[BRIEF A]
Answer these questions about the interview:
(i) In what year was the federal Victim of Crimes Act passed?
(ii) Which organization does OVS partner with in Albany to sponsor a blood drive?
(iii) Where is the state's Crime Victims' Memorial located?
[BRIEF B] Please condense the paragraph of the interview that begins "Today, the federal Crime Victims Fund" into a short bulleted list that keeps its main facts.

A: I was pleasantly surprised by the agency’s scope and how much OVS can do to support crime victims and their families. I also was impressed with the important role that the victims’ assistance programs play in their communities and look forward to partnering with them, and other agencies and organizations, to spread the word about OVS and the importance of crime victims’ rights.
Q: How was the transition from working in the federal courts to running a state agency?
A: Both jobs are exciting and challenging, but in very different ways. There is always a learning curve when you take a new job, but being a manager for many years and understanding victim issues from my time as a prosecutor has certainly made the transition a lot smoother. Of course, having a great staff has made things a lot easier, too. During my tenure at the court, I worked hard to collaborate with the other court units and volunteered for councils and work groups at the Administrative Office in Washington, D.C. I am making similar efforts in my new position to combine talents with other agencies. In the court, our focus was, of course, on appellate legal issues and legal writing. At OVS, we address legal questions on a variety of issues but our main focus is providing compensation to victims and their family members and funding victims’ assistance programs throughout the state. I also enjoy the opportunity to work on legislative initiatives.
Q: April 6-12 is National Crime Victims week and, this year, the 30th anniversary of the federal Victim of Crimes Act of 1984 (VOCA). What is the significance of this annual event?
A: This is a national, annual observance to promote crime victims’ rights and honor crime victims and those who advocate on their behalf. Prior to VOCA, there were few services available to crime victims and the criminal justice system often failed to recognize victims’ needs. In addition, victim compensation programs were not consistently available and were not funded with federal dollars.
Today, the federal Crime Victims Fund provides consistent financial support to compensation programs, including OVS. The crime victims’ field has recognized and addressed the needs of a broader range of victims, and services now embrace more disciplines. While progress has been encouraging and significant, there is still much work to be done. The field of crime victim services continues to evolve and there are emergent crimes and victim populations that must be considered. There is a real need to expand the base of knowledge concerning victims’ services including statistical data, multi-disciplinary cooperation, evidence-based practices and program evaluation. So, we can’t rest on our laurels just yet.
Q: What does OVS do to recognize this event?
A: I’m excited about an inaugural event we are sponsoring with Binghamton University on Monday, April 7. This information fair and panel discussion will focus on student safety and make students aware of the resources available if they are victimized. I also am looking forward to attending and speaking at several other events, including the New York State Sheriffs’ Association Institute’s annual VINE (Victim Information and Notification Everyday) Conference; a Candlelight Vigil for Crime Victims in Saratoga County sponsored by the District Attorney’s Office; an event sponsored annually by the Crime Victims’ Assistance Center in Binghamton; and the annual brick dedication ceremony at the state’s Crime Victims’ Memorial, which is located on the Empire State Plaza in Albany. That ceremony is scheduled for 1 p.m. on Friday, April 11. In addition, for the seventh consecutive year, OVS will partner with the American Red Cross in Albany to sponsor a blood drive on Wednesday, April 9, and we will sponsor a drive in Brooklyn on Friday, April 11. And of course, I will be donating blood!

[DATA UNDER STUDY]
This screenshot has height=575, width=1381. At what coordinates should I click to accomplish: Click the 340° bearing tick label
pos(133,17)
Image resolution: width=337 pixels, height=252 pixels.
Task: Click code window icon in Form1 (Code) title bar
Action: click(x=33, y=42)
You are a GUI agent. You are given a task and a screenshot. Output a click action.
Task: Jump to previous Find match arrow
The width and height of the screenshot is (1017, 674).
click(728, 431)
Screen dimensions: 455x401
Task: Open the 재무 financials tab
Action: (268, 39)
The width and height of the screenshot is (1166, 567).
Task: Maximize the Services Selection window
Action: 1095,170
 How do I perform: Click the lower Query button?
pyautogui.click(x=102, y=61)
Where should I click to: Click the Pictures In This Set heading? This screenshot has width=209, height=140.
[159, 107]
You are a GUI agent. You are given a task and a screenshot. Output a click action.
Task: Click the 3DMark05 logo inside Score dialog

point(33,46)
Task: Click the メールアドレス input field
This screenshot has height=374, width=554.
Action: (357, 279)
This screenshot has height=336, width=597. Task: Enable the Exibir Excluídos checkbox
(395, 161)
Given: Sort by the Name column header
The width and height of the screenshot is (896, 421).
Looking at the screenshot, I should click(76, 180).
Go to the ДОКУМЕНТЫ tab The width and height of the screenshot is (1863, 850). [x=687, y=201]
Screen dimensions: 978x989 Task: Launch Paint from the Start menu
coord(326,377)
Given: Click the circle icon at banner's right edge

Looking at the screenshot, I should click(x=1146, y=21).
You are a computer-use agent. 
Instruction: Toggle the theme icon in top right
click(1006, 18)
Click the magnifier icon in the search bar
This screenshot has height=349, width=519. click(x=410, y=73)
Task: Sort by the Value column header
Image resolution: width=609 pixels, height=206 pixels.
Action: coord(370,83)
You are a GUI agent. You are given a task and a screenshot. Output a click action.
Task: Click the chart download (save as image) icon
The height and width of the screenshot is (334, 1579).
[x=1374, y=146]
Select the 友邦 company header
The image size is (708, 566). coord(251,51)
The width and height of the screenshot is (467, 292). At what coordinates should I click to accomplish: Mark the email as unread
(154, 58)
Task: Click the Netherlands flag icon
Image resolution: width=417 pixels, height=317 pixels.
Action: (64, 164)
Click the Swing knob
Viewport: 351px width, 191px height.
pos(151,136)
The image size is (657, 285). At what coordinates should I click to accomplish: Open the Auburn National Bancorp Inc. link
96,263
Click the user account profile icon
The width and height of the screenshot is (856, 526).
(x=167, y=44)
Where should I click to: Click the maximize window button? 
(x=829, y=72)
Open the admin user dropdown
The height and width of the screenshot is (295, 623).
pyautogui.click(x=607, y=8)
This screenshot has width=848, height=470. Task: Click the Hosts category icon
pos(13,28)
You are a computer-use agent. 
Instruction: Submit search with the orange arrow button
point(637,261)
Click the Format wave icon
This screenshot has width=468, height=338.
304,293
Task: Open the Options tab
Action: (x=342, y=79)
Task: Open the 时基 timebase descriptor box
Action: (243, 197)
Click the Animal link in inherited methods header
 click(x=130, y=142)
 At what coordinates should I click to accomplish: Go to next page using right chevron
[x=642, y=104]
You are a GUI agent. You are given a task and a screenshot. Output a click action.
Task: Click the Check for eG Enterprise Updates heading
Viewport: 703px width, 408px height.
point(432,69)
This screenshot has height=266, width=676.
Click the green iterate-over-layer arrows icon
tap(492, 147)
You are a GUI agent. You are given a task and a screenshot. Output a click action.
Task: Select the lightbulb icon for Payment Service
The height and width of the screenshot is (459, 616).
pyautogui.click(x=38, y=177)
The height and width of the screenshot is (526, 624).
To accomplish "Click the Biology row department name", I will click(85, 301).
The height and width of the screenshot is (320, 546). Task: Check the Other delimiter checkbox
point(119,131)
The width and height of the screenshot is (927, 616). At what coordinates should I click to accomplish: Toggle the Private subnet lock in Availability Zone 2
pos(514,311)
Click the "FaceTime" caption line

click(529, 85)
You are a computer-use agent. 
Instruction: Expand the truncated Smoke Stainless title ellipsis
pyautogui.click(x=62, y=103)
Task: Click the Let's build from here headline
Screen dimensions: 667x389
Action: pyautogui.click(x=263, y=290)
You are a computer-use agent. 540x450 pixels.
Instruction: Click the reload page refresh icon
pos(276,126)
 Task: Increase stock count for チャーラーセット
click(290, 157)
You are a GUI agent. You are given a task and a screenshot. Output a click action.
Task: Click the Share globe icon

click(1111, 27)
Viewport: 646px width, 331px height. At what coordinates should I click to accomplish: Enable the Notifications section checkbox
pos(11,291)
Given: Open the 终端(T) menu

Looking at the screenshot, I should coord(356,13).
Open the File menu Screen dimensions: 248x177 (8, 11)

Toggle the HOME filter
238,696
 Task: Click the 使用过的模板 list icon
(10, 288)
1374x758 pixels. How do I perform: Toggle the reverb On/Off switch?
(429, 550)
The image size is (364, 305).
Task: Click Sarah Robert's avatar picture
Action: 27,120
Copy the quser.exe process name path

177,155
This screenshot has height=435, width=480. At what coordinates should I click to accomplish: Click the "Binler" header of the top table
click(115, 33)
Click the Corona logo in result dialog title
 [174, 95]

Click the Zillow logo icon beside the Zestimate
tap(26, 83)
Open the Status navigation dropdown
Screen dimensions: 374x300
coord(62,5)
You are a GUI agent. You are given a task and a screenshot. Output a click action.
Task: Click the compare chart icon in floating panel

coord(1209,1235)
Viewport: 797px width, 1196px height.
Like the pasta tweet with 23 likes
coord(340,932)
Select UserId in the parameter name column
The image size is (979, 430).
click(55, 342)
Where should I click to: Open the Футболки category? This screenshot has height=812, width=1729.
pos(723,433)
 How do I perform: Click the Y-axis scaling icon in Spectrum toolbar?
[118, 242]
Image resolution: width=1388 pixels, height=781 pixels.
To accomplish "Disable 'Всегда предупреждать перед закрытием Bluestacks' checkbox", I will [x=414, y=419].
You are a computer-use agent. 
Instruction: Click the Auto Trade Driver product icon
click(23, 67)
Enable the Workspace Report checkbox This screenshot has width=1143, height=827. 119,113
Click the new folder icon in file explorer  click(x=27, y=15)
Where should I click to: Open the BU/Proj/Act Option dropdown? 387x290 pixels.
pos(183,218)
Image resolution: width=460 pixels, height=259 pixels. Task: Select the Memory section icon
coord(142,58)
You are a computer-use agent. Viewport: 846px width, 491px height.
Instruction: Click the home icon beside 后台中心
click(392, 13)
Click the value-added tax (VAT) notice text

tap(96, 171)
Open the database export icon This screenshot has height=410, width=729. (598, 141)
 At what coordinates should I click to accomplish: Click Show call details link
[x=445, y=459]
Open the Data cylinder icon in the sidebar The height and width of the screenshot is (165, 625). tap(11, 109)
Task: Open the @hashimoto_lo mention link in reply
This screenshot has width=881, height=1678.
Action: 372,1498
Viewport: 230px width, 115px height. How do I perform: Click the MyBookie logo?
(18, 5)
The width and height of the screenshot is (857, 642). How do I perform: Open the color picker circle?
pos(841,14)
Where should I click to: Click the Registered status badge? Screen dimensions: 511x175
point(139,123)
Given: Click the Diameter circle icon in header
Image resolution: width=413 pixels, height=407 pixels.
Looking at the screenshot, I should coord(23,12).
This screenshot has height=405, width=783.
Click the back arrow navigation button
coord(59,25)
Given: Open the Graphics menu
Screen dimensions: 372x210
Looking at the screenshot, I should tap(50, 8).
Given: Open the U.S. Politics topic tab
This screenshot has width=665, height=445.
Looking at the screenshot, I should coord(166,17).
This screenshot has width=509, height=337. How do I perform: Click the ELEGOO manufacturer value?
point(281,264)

[EXERCISE OUTPUT A]
(i) 1984
(ii) The American Red Cross
(iii) On the Empire State Plaza in Albany

[EXERCISE OUTPUT B]
- The federal Crime Victims Fund now gives consistent financial support to compensation programs, including OVS.
- The field has addressed the needs of a broader range of victims, and services now cover more disciplines.
- Progress has been significant, but much work remains as the field evolves and new crimes and victim populations emerge.
- Knowledge of victims' services needs to grow, including statistical data, multi-disciplinary cooperation, evidence-based practices and program evaluation.